My take on all this – if we are preaching about sin, then we must double down on preaching about forgiveness alongside it. Forgiveness is the strongest weapon we have to fight evil. But we can’t just talk about it, we must do it. All day, every day. Forgive the guy who cut you off in traffic. Forgive your kids for not getting out of bed and off to school on time. Forgive yourself for the myriad of flaws you see when you look inside. Forgiveness is a gift you give yourself – it frees you from the effects of the sins committed against you. It does not free the offender, that comes through repentance.
THE MOST important thing about forgiveness is that in order for it to work, there has to have been an offense to forgive. For if there is no sin, then there is nothing to forgive. This is why people balk at the sin homilies. The devil can’t beat forgiveness, so instead through fear, pride, or whatever he gets us to deny sin exists. And if we have nothing to forgive, then we lose the most powerful weapon God has given us to fight evil, causing us to continue to distance ourselves from Love. Hence the empty pews.

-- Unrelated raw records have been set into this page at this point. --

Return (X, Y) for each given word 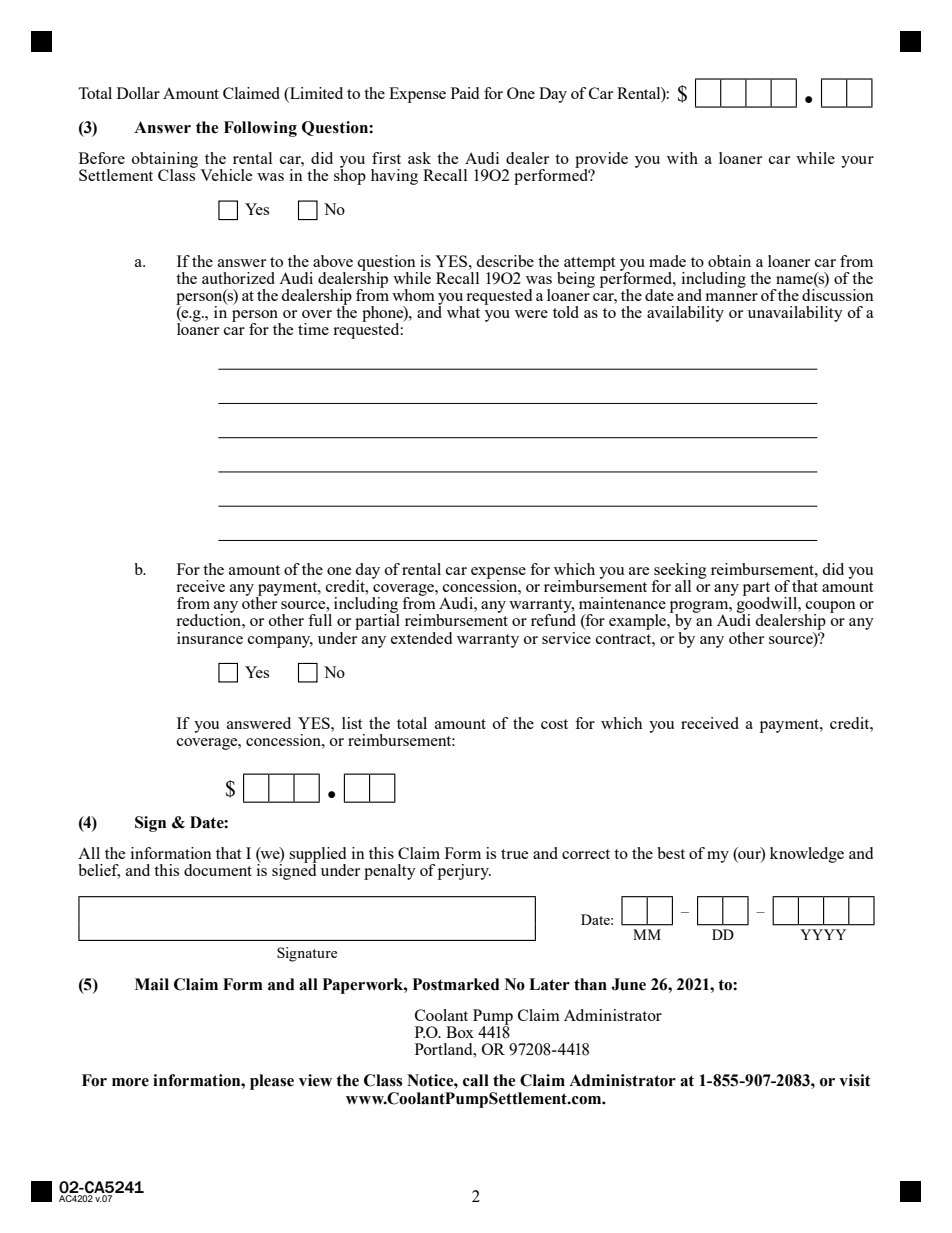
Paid (465, 93)
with (682, 158)
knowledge (807, 855)
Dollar (138, 93)
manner (732, 297)
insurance (210, 638)
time (313, 329)
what (463, 312)
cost (554, 724)
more (130, 1082)
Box (460, 1032)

Agreed. Also, Jesus reveals to us through His Disciple John (chapter 8) that if we’d like to be set free from the bondage of sin, Satan, and spiritual death, it’s the “Truth” that sets a man free.
John 8: 31* Jesus then said to the Jews who had believed in him, “If you continue in my word, you are truly my disciples, 32* and you will know the truth, and the truth will make you free.”

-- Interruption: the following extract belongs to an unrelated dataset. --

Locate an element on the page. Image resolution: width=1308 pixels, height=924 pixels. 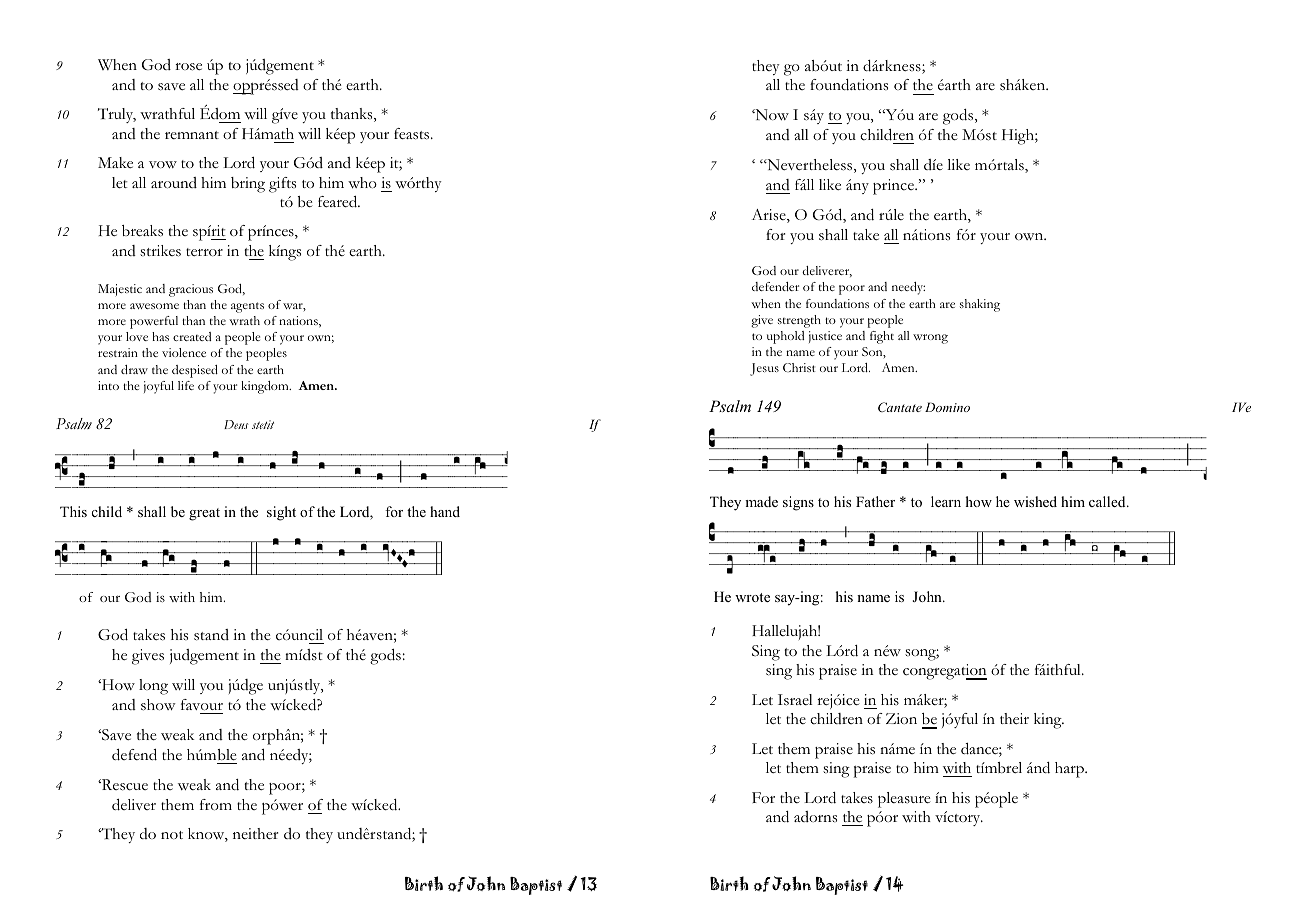
feasts is located at coordinates (413, 134).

The only thing that will ever set us free is the FULLNESS OF TRUTH! Half truths are simply lies. Lies will keep people mired down in the muck and the mud of slavery to the devil. The devil told Eve she could become like God. She can, by God’s grace. NOT BY DISOBEDIENCE BASED ON LIES! God desires to make us more like Himself – perfect. Without the fullness of God’s perfect, beautiful, good Truth his people perish for lack of knowledge. We end up going off our feelings which are the lowest faculties of the soul.
So true, Father. Back when I was in seminary to become a pastor (Lutheran, then, I’ve now returned to the Catholic Church), we were very clearly and strongly told
“don’t talk about sin and that people are sinners. They already know that. Just stick with the gospel.” But I always protested – people don’t KNOW they are sinners, for the most part, because we never mention it. And the one’s who are aware, never think theirs is so bad. Humans have a very masterful skill of self-justification… a concept that certainly should not have been lost on any of us, especially professors/pastors in a Lutheran seminary.
People who were forgiven the most love the most, so Mary must have been forgiven the most of all, since she loves God the most of any creature. But she didn’t sin, so being held back from original sin and all subsequent sins by grace must be a type of forgiveness. I know St Therese said something to that effect about herself, and it would apply to Mary far, far, far more.
Coincidently, I’m currently reading a fine old book from Cardinal Archbishop Edward Manning that was written in the late 1800’s called. “Sin and It’s Consequences.” In my opinion it deserves to be a spiritual classic up there with “Imitation of Christ” and “The Spiritual Combat.” It was written in an age when popular modern philosophers were first openly denying the existence of sin, thus lessening the sense of sin among the common populace. Now, of course, it is conventional wisdom that sin and holiness are either fictions or entirely relative, but the bad news about sin remains the same.